The uptake of paclitaxel and docetaxel into ex vivo porcine bladder tissue from polymeric micelle formulations.

Superficial bladder cancer occurs in the urothelial layer of the bladder and is usually treated by transurethral resection and chemotherapy. Although the bladder is well suited for intravesical chemotherapy, effective drug delivery is restricted by urine dilution and poor drug uptake by bladder tissues during a 2 h instillation. In this study, freshly excised pig bladder sections were mounted on Franz diffusion cells and treated with anticancer drugs paclitaxel (PTX) and docetaxel (DTX) formulated in diblock copolymer (methoxy poly(ethylene glycol)-block-poly (D,L-lactic acid) (MePEG-PDLLA) and methoxy poly(ethylene glycol)-block-poly(caprolactone) (MePEG-PCL) nanoparticles for 2 h.
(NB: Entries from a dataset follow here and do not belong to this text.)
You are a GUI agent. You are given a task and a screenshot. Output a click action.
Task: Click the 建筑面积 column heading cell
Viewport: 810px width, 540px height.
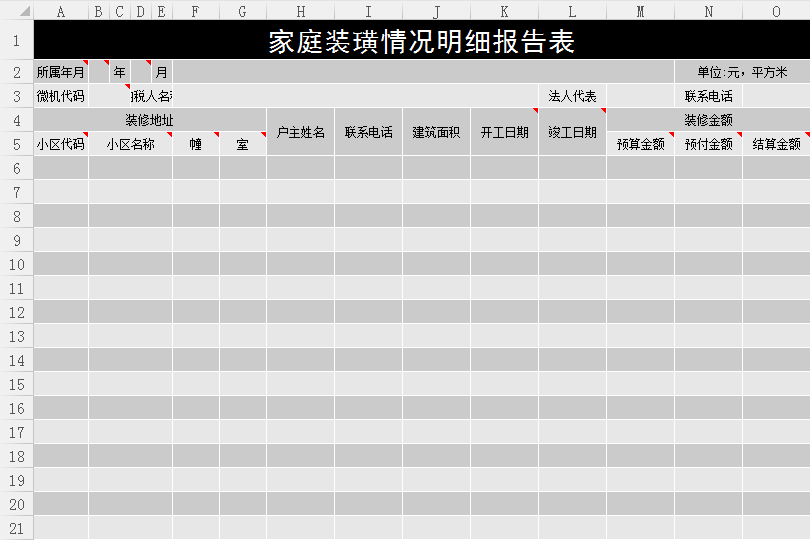436,132
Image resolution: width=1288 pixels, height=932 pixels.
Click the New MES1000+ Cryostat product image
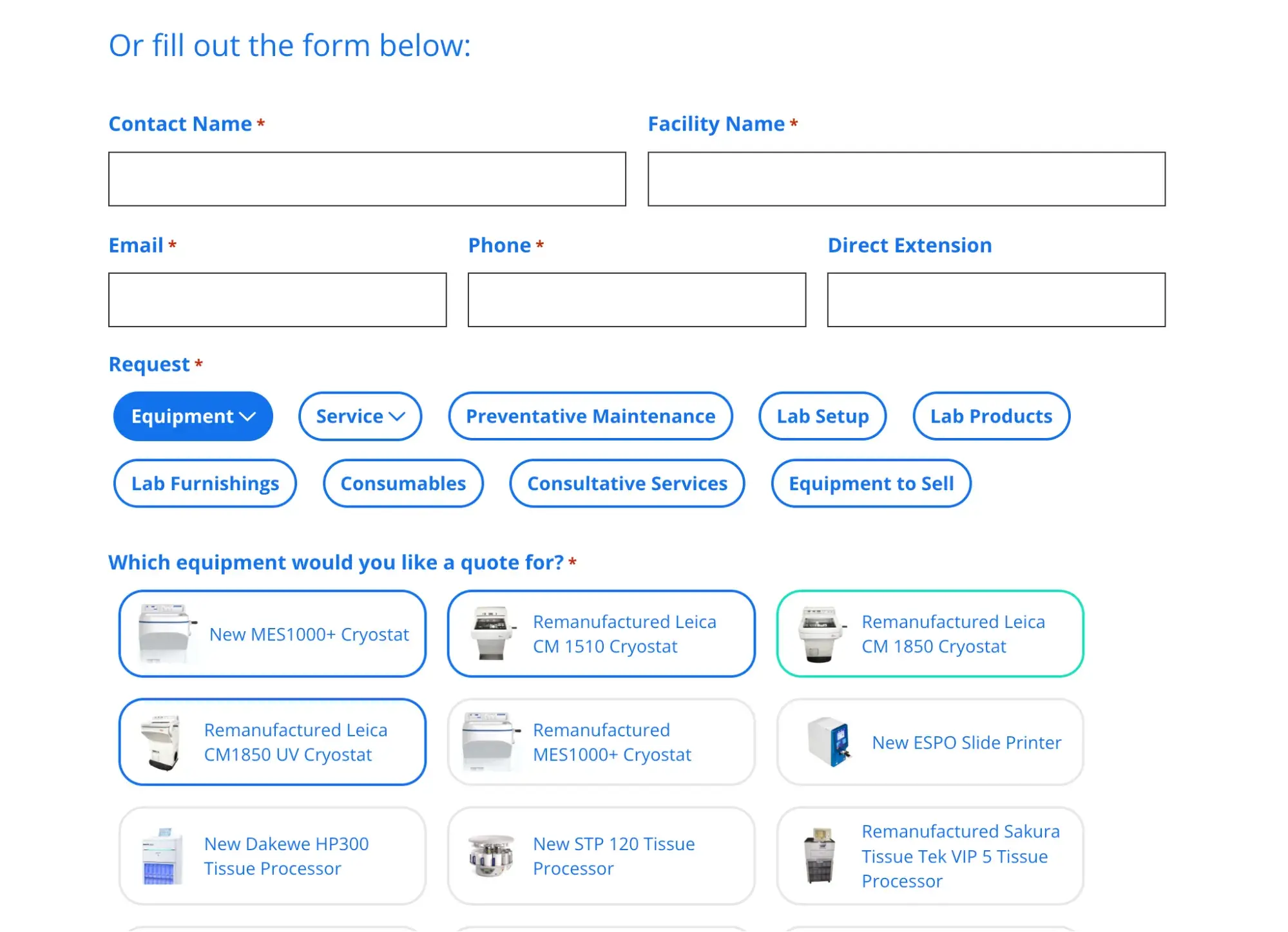166,634
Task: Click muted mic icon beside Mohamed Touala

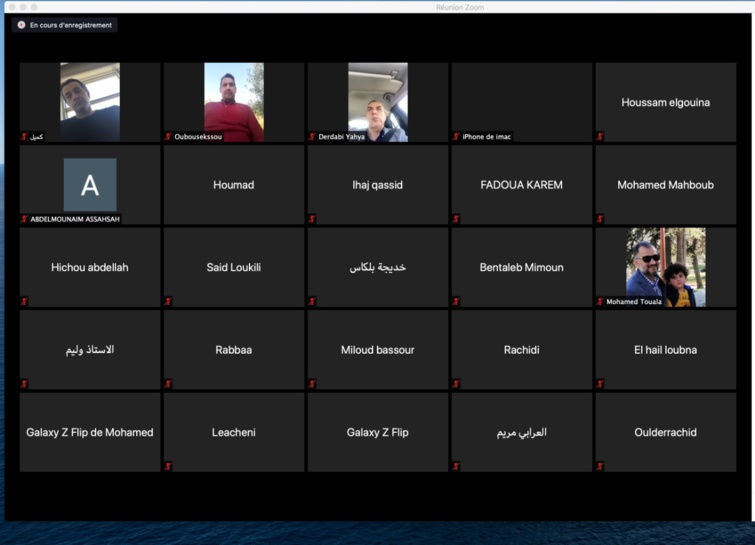Action: pyautogui.click(x=600, y=301)
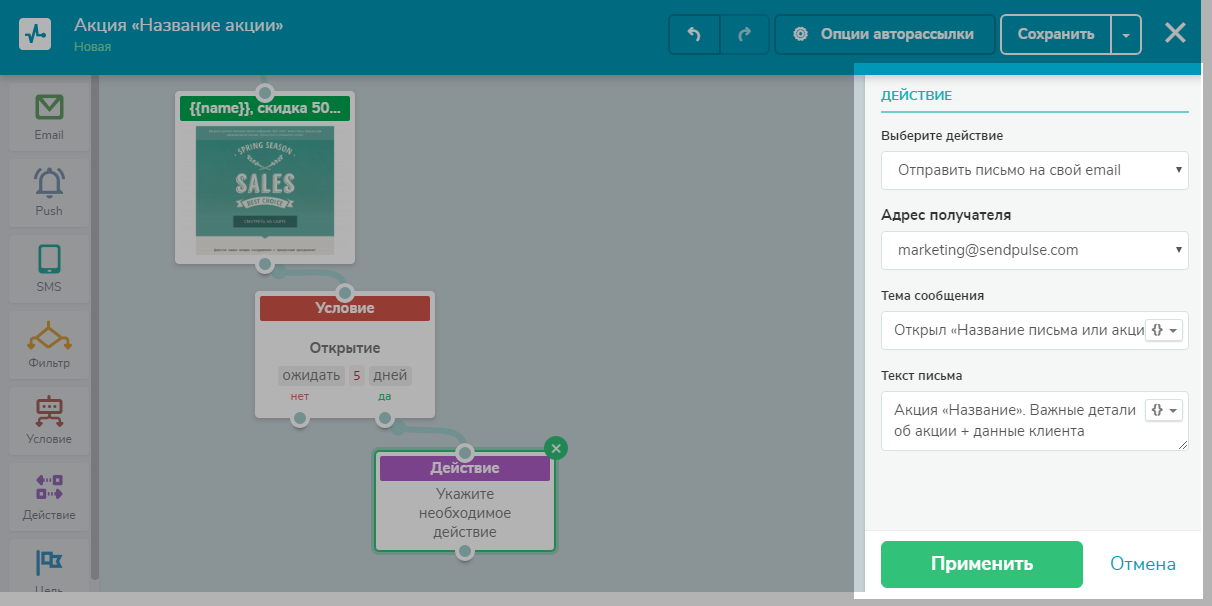The image size is (1212, 606).
Task: Select the SMS block icon
Action: (x=49, y=260)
The bladder sections were then frozen, cryosectioned (60-μm sections) and the amount of (3)H drug taken up into each section was determined using liquid scintillation counting. Tissue concentration versus tissue depth profiles were obtained for all drug formulations and drug exposure obtained from area-under-the-curve (AUC) calculations. PTX or DTX loaded in MePEG-PDLLA micelles produced significantly higher urothelial tissue levels and greater bladder wall exposures compared to their commercial formulations, Cremophor EL/ethanol (PTX) or Tween 80 (DTX). The results of this study support the use of diblock copolymer micellar PTX or DTX formulations as they allow for improved drug penetration of bladder tissues compared to commercial formulations for taxane delivery to superficial bladder tumors.